DATA RECORDS:

━━━━━━━━

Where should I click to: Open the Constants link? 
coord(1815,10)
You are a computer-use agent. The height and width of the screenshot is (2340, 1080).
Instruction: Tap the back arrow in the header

━━━━━━━━

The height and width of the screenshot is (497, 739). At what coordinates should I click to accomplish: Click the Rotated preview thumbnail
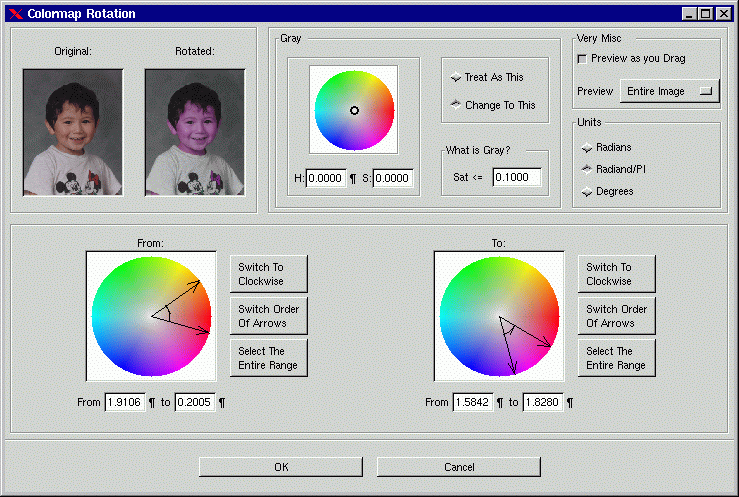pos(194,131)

━━━━━━━━

SET EXERCISE: Copy out each row above in which the word "height" appears.

FULL ANSWER:
You are a computer-use agent. The height and width of the screenshot is (2340, 1080).
The height and width of the screenshot is (497, 739). At what coordinates should I click to accomplish: Click the Rotated preview thumbnail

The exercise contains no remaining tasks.